Things to do >>
1) In the text on Luther at Worms, who served as prosecutor for the Church of Rome?
2) Reproduce the text on Luther at Worms word for word, starting with "Unless I am" and going on through "help me. Amen.".

Text >>
At Worms, the political and ecclesiastical hierarchy gathered with the intent to expose Luther as a heretic. The prosecutor, Johann Eck, representing the Church of Rome, pressed Luther with two questions as the books he had written lay on the table before him. The first question was simple enough: “Martin Luther, are these your books?” Then came the second question that was far more significant: “Will you recant?” Sensing the magnitude of the moment, Luther asked for a recess and retired for the evening. He reappeared the next day and spoke those now-famous words that are a trumpet blast in the ear of every true believer:

Unless I am convicted by Scripture and plain reason—I do not accept the authority of popes and councils, for they have often contradicted each other—my conscience is captive to the Word of God. I cannot and I will not recant anything, for to go against conscience is neither right nor safe. God help me. Amen.

Standing for the Truth

That definitive stand for the Word of God proved to be the shot heard around the world. By this bold assertion, Luther declared that the Bible holds the highest authority in the life of the church. He maintained that the Scripture is supreme over popes and councils. This was the public declaration of what would soon become known as sola Scriptura, Latin for “Scripture alone.” The Roman Catholic Church had espoused that the truth lay in the Scripture and tradition, Scripture and ecclesiastical councils, and Scripture and the pope—always Scripture plus something or someone else. But Luther courageously took the contrary stand upon Scripture alone.

At each point of the ensuing controversy, Luther remained unwavering in his commitment to the Scripture alone. He proved to be a modern-day Athanasius, standing contra mundum, “against the world.” This immovable monk stood as one man against the entire religious and political world, with its one thousand years of dead tradition. Luther said, “I bear upon me the malice of the whole world, the hatred of the emperor, of the pope, and of all their retinue. Well, on in God’s name; seeing I am come into the lists, I will fight it out.” Luther was like an ice-breaker ship that plowed the frozen tundra of his generation, allowing the rest of Europe to follow behind him.

Luther maintained a strong stance on the Scripture, even though it meant a death sentence placed upon his head. He courageously declared, “From the year of our Lord 1518 to the present time, every Maundy Thursday at Rome I have been by the pope, excommunicated and cast into hell, and yet I live. This is the honor and crown we must expect and have in this world.” In other words, to stand publicly for the truth of God and suffer for it is a badge of honor in discipleship. Jesus said that a servant is not above his master. If they persecuted the Lord, they will persecute believers who stand up for the truth taught in the Word of God.

The Scripture is an unassailable refuge for all who believe its claim to be the very Word of God.

Data section >>
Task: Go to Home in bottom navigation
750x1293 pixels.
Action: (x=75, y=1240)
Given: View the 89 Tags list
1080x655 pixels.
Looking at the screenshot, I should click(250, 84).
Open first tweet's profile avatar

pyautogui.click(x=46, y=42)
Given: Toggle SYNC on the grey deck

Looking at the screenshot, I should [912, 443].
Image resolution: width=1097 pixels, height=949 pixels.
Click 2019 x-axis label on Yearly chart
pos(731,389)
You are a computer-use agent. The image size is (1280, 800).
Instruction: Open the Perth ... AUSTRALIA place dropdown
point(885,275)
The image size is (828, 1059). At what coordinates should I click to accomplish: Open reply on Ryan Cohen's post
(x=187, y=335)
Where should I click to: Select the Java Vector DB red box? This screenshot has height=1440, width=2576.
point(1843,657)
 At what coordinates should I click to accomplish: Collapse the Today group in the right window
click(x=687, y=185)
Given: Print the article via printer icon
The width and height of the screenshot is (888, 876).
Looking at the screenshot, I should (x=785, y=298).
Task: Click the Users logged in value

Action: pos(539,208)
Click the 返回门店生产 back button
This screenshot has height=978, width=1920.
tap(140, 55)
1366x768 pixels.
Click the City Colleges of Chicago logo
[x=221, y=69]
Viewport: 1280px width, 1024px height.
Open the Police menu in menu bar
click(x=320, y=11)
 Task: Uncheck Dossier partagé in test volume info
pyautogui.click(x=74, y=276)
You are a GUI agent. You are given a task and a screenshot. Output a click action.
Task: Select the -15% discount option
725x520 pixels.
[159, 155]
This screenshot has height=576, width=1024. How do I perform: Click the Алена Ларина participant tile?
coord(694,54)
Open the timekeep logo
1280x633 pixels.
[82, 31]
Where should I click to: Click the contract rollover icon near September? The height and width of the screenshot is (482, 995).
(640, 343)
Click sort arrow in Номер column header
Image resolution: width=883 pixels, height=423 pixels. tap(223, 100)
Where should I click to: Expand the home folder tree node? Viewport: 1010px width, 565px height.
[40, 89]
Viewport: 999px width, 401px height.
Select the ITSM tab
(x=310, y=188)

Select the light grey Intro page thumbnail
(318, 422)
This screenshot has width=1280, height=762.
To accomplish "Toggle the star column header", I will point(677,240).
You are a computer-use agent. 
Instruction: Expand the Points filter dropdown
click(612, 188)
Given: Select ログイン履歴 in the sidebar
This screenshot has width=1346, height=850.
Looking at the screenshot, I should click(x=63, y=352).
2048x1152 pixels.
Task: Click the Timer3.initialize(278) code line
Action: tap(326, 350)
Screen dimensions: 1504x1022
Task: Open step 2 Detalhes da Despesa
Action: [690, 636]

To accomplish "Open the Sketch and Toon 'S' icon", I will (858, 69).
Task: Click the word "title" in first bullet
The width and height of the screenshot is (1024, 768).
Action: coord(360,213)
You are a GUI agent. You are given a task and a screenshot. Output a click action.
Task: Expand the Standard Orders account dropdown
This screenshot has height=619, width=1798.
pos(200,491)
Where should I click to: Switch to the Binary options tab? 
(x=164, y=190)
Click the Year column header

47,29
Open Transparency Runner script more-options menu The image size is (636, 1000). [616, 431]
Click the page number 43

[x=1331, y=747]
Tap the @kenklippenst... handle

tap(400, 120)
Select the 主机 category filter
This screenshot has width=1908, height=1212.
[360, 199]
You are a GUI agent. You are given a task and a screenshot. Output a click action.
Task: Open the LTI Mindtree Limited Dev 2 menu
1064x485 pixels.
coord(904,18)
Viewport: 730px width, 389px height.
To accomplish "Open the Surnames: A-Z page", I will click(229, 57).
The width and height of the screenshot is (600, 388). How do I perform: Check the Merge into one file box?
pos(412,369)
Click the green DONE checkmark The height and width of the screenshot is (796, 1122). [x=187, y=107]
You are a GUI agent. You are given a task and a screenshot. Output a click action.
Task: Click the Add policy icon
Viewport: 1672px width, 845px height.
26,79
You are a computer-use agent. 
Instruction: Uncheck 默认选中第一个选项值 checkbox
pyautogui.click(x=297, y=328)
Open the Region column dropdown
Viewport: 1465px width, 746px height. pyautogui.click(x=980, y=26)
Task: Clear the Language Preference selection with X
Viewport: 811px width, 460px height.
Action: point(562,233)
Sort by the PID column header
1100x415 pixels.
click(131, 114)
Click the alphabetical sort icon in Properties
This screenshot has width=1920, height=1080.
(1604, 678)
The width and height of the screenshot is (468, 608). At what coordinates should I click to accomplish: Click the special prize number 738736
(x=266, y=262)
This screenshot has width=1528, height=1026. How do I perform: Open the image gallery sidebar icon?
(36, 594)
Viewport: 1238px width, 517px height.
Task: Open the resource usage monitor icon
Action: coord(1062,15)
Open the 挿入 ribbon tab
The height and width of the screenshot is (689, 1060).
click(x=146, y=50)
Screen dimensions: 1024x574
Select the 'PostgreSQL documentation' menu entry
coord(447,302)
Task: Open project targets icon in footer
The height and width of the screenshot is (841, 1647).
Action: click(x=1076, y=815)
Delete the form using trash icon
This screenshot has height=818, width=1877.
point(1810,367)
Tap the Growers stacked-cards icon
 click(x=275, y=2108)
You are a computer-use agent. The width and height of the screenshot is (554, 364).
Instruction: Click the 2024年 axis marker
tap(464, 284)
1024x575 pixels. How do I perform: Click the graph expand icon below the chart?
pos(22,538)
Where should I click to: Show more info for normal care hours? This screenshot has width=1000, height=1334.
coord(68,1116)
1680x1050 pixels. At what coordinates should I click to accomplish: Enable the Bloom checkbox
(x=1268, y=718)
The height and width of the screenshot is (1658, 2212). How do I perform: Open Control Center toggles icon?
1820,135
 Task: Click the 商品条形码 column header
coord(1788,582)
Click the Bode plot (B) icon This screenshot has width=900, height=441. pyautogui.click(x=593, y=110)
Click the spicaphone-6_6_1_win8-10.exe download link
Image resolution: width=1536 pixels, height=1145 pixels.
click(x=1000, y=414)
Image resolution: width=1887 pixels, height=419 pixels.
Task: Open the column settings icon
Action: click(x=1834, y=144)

The answers >>
1) Johann Eck

2)
Unless I am convicted by Scripture and plain reason—I do not accept the authority of popes and councils, for they have often contradicted each other—my conscience is captive to the Word of God. I cannot and I will not recant anything, for to go against conscience is neither right nor safe. God help me. Amen.